JOB
Copy every one of the records below word for word, without changing anything.

━━━━━ SUPPLIED INFORMATION ━━━━━

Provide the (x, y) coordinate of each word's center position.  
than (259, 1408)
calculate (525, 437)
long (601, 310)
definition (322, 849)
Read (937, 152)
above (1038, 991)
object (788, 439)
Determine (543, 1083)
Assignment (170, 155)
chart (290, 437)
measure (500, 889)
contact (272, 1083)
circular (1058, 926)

━━━━━

EXERCISE ANSWER
Provide the (x, y) coordinate of each word's center position.  
than (259, 1408)
calculate (525, 437)
long (601, 310)
definition (322, 849)
Read (937, 152)
above (1038, 991)
object (788, 439)
Determine (543, 1083)
Assignment (170, 155)
chart (290, 437)
measure (500, 889)
contact (272, 1083)
circular (1058, 926)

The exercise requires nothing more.